Jain Bakeries and Confectioneries, owned by one Prasanth and located in Chennai’s T Nagar is the centre of liberal outrage. A WhatsApp advertisement circulated by the bakery mentions the fact that only Jains are employed by the bakery and are involved in the process of baking various confectionery items. It further says that the bakery does not employ any Muslim staff.
This simple mention is what has outraged many, and has also prompted an over-zealous Police department to charge the owner of the bakery under frivolous charges.
The Jain shop owner has been booked under sections 153 (provocation to cause riot), 153A, 505 (inciting commission of an offence against another community) and 295A (insult against a class of people) of the IPC.
How the police arrived at the profound conclusion that the advertisement could cause riots in the city is really something that we are unable to comprehend. Besides, isn’t the Chennai police pre-emptively assuming that the other community would be so provoked by the advertisement, that it would initiate riots? While that is not a complete impossibility, it is more of a statement on the particular community in question, rather than the owner of the Jain bakery.
Of course, no frivolous booking of any innocent citizen is complete without the person being charged with Section 153A of the IPC, a highly abused clause which is slapped against just anybody to stifle their freedom of expression. The section is applicable against those who ‘Promote enmity between different groups on grounds of religion, race, place of birth, residence, language, etc., and doing acts prejudicial to maintenance of harmony’.
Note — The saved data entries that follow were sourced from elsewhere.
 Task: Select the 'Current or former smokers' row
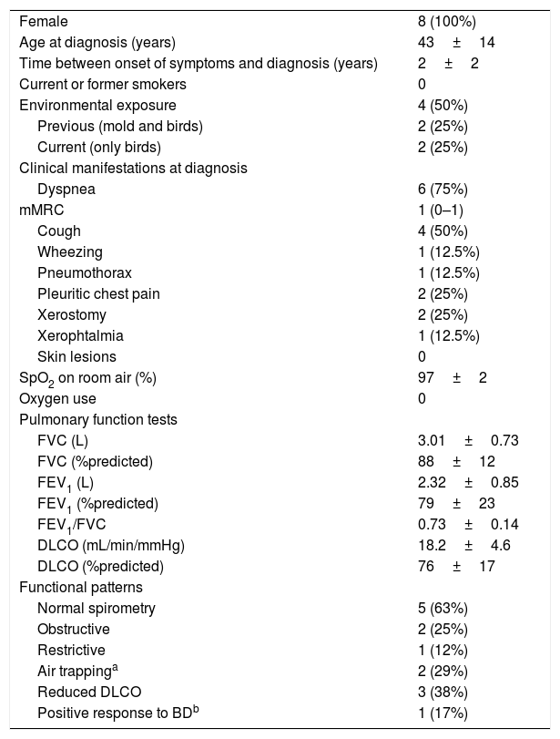[x=103, y=85]
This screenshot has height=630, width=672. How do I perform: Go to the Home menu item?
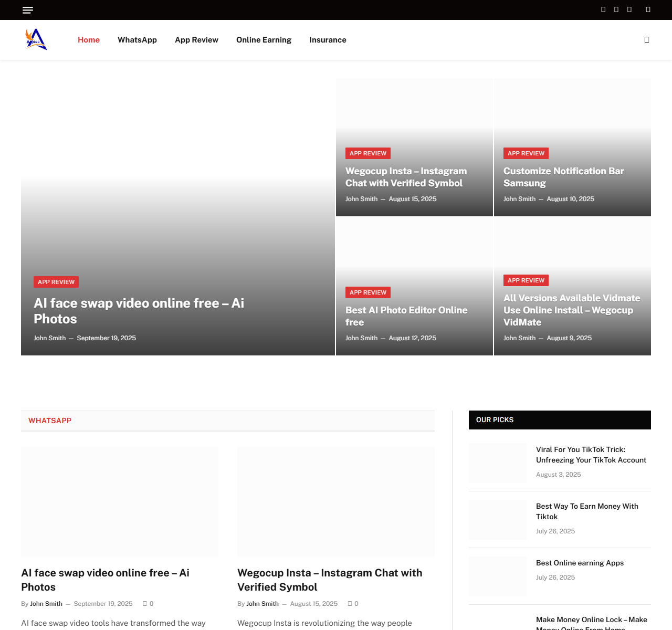tap(89, 40)
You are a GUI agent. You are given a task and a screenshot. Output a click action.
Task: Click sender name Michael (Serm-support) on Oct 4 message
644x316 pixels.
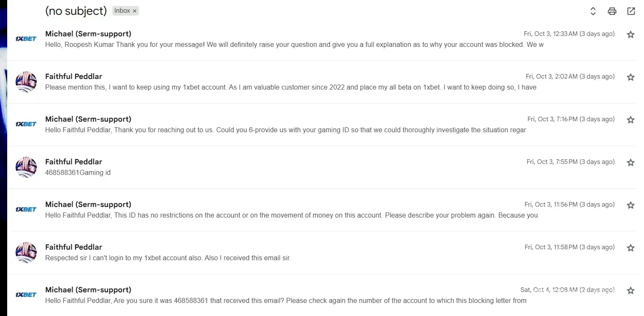[x=88, y=290]
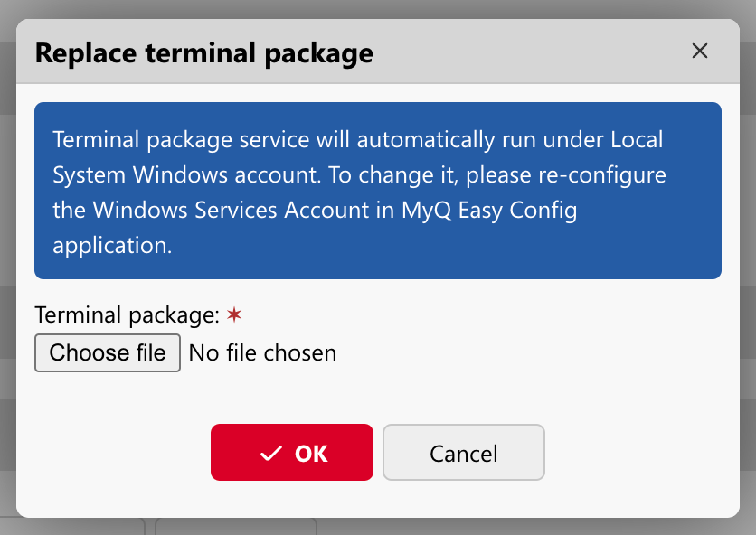
Task: Close the Replace terminal package dialog
Action: [x=699, y=52]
How is it justified to book a devout Jain for merely stating that no Muslims are employed in his bakery? Jains are very particular about the food they consume, and as such, there is no harm in stating that the bakery employs only Jain staff. Moreover, why is the same overreach on the part of the Police not practised against Muslims, who clearly consume only Halal certified products, which means that only Muslims are employed for all aspects of manufacturing the product? Is 295A slapped on those businesses that make Halal products?
While halal certified products are shoved down the throats of unsuspecting non-Muslims, and nobody cares to bat an eye, a Jain bearing true faith to his religious principles is suddenly seen as a potential rioter? Why are the same parameters not applied to Muslims, and why does the police follow a clearly dichotomous approach for Muslims and non-Muslims?
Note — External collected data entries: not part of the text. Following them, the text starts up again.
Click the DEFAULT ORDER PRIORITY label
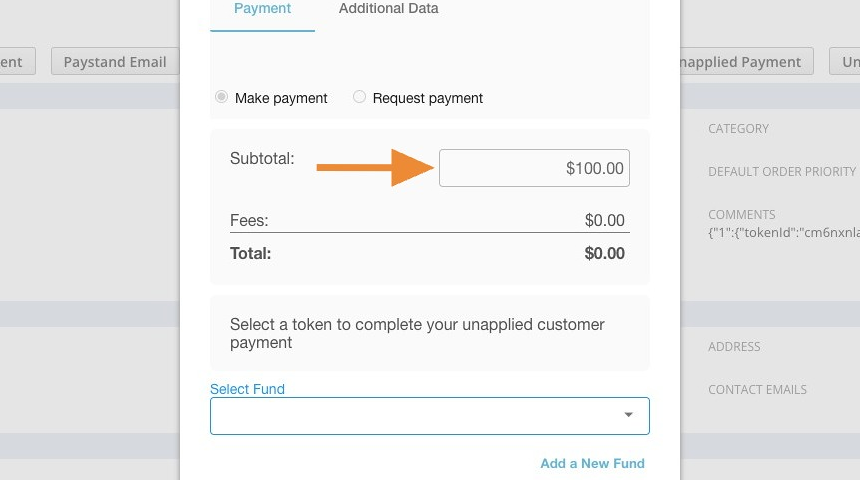 click(x=782, y=172)
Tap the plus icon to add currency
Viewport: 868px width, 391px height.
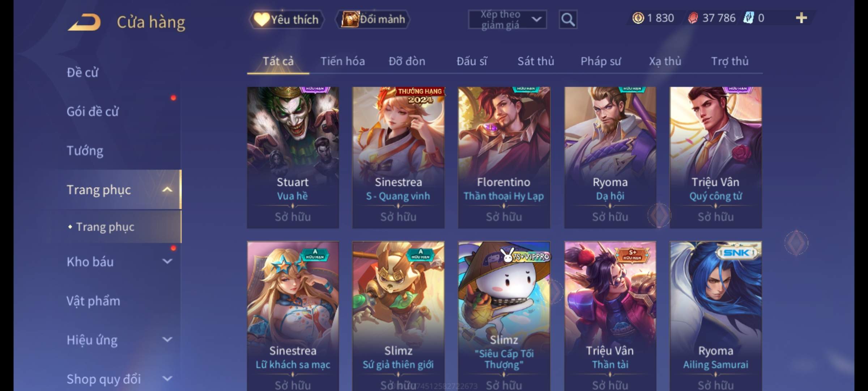[801, 18]
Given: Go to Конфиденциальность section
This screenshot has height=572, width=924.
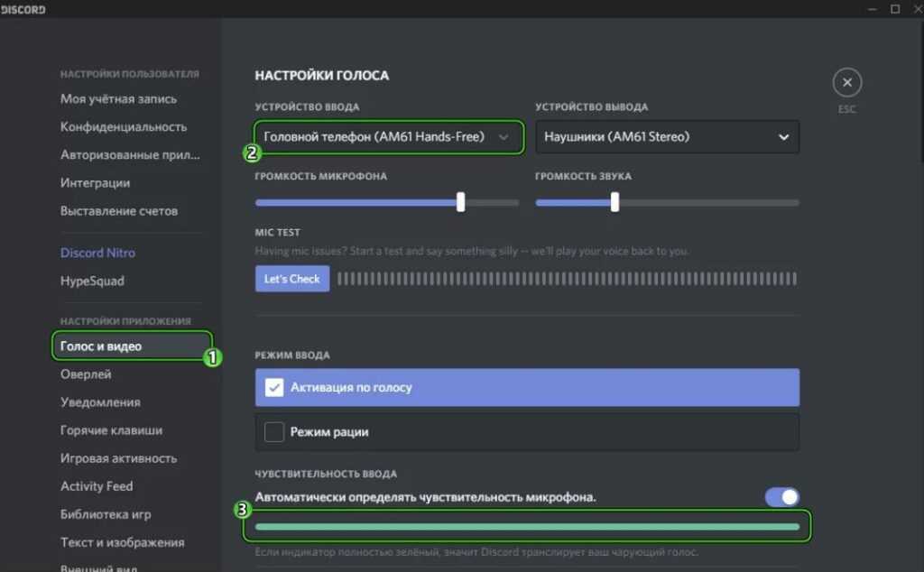Looking at the screenshot, I should pyautogui.click(x=124, y=127).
Jain societies don't allow even eggs eating Hindus as tenants. A bakery predominantly having microminority Jain customers has every right to not employ nonveg eaters. It is the state that is hounding/outraging religious feelings of a microminority to appease 2nd largest majority.
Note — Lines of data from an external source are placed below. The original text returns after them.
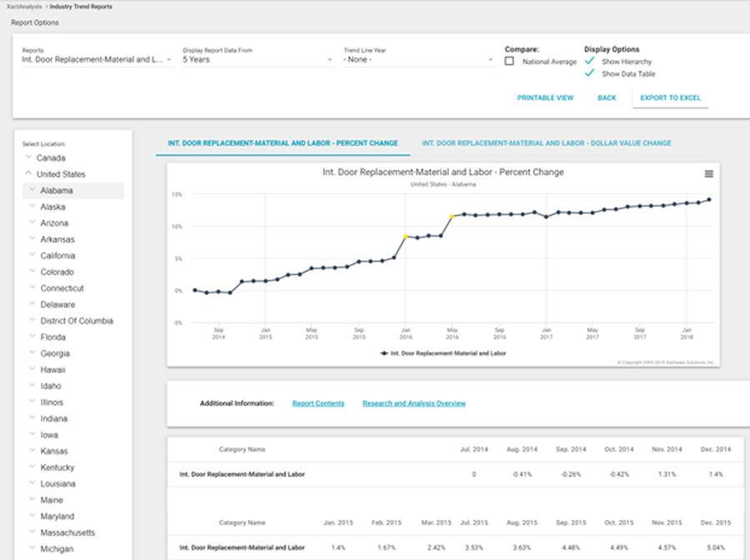Screen dimensions: 750x560
Task: Enable the National Average compare checkbox
Action: click(509, 62)
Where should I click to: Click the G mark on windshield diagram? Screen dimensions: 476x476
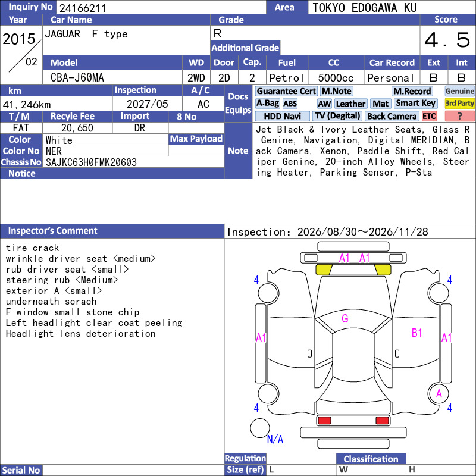coord(345,318)
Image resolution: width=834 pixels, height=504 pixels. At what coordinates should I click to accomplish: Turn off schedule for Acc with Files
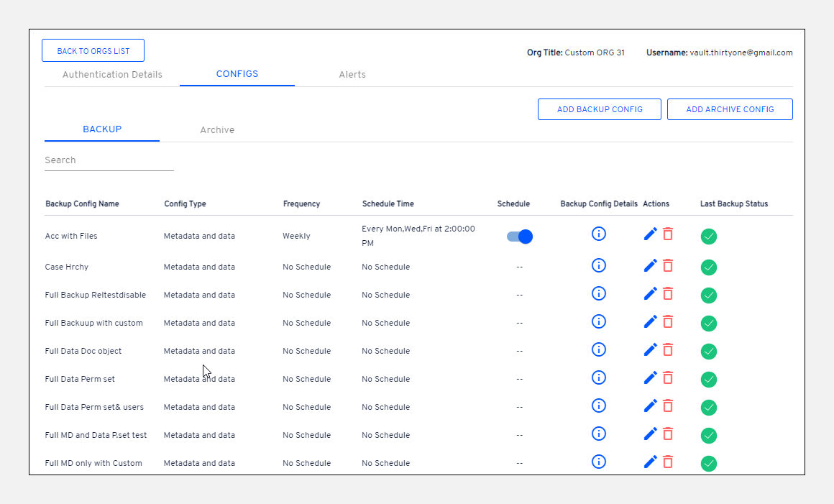tap(520, 237)
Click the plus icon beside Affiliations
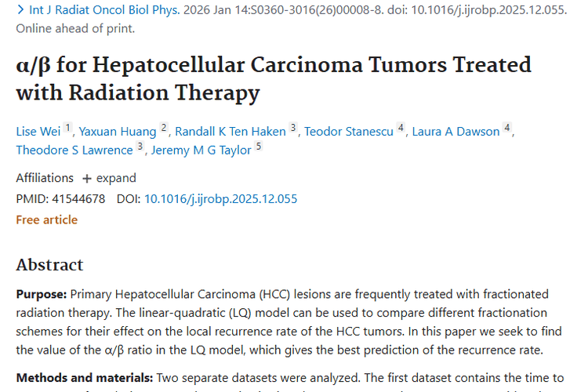This screenshot has height=392, width=588. [x=87, y=178]
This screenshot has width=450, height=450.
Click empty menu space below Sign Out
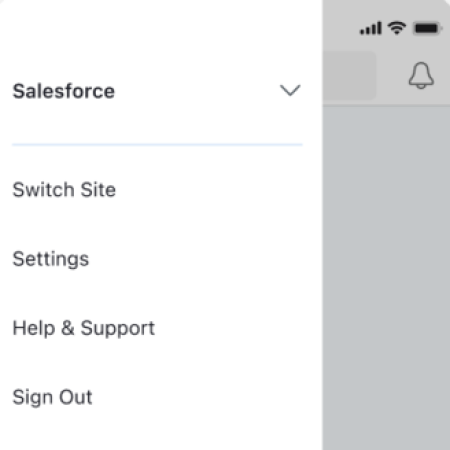[160, 432]
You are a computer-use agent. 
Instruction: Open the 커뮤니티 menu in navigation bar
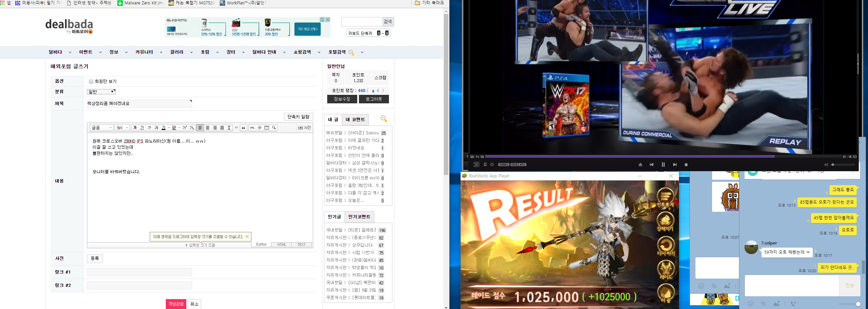[x=144, y=52]
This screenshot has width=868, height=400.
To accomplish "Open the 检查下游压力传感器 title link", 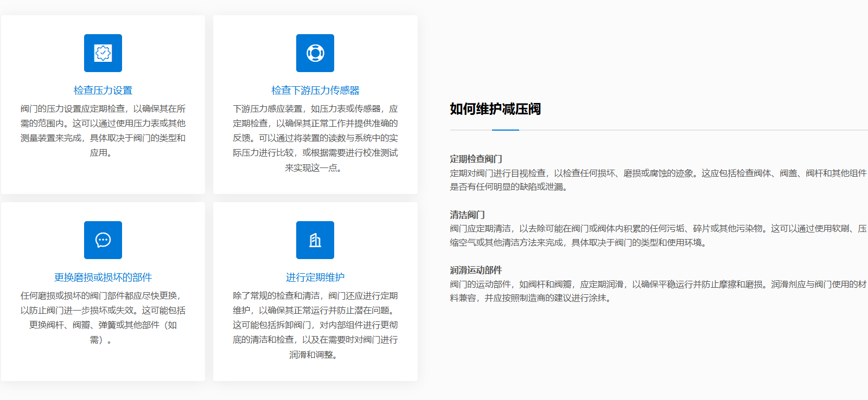I will pos(315,91).
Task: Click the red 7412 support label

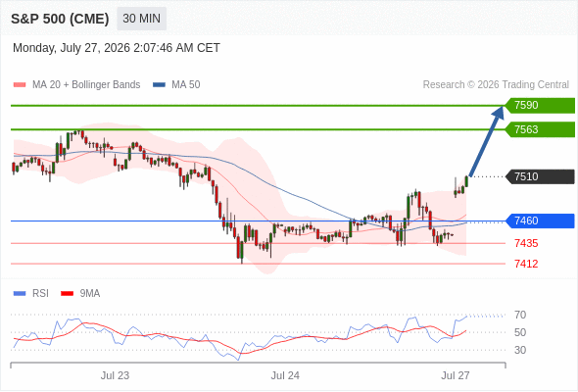Action: tap(526, 264)
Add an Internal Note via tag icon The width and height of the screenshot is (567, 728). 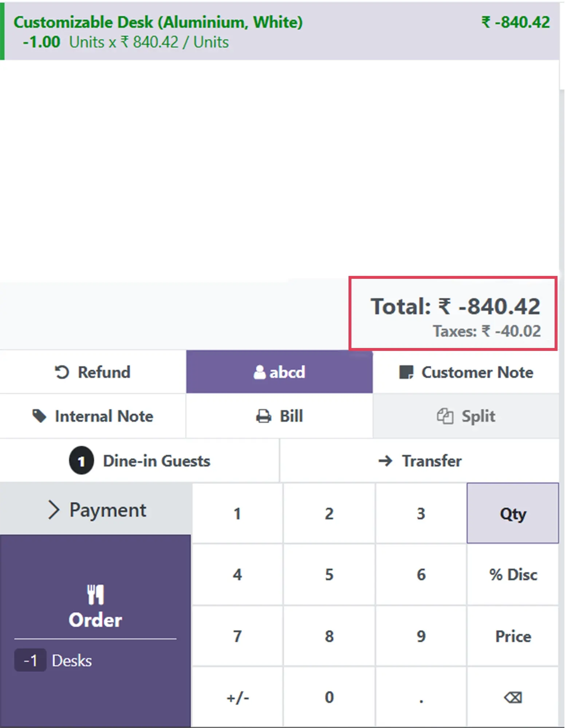tap(39, 416)
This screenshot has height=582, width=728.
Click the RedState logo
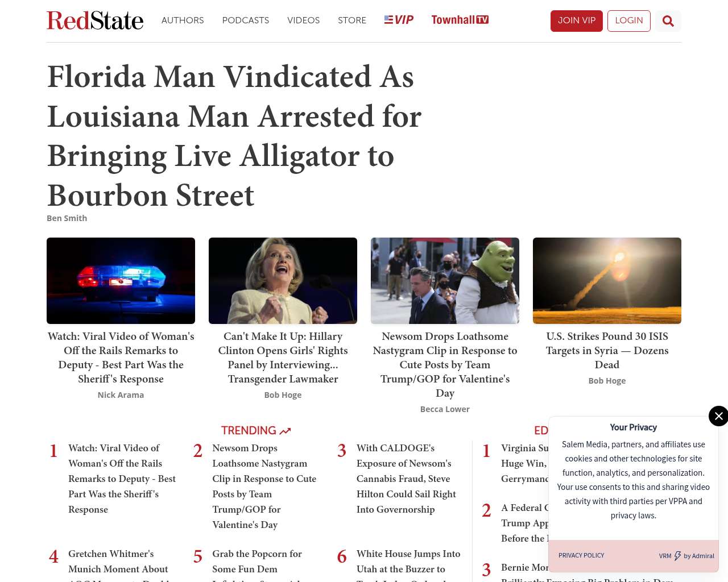pos(95,20)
— Me (@semubhatt) May 10, 2020
On what basis? Minority institutions are allowed to discriminate. In this case given extreme precautions with regard to Jain food, it’s their right to ensure that no meat or meat eaters handle food at their bakery. Open assault on the Jain community in Chennai. https://t.co/R3cqHe7ZCY
— Abhijit Iyer-Mitra (@Iyervval) May 10, 2020
Only recently, Hindu fruit sellers in Jharkhand were harassed by the Police for writing on the banners fixed to their stalls, the words: Vishwa Hindu Parishad ki anumodit Hindu fal Dukan (Hindu fruit shop approved by the Vishwa Hindu Parishad). Again, they were charged frivolously by the state police.
In Bihar’s Nalanda, an FIR was lodged against Hindus for displaying saffron flags on their shops. They were charged under Sections 147 (rioting), 149 unlawful assembly), 188 (disobedience), 153A (promoting enmity between religions), 295A (malicious act to outrage religious feelings) of the IPC, and Section 66 of the IT Act.
Clearly, what has happened in Chennai is not an isolated incident of specific targeting of Indic communities for wearing their religious identity on their collar. It is part of a larger trend where non-Muslims are being hounded for being proud of their religion and culture.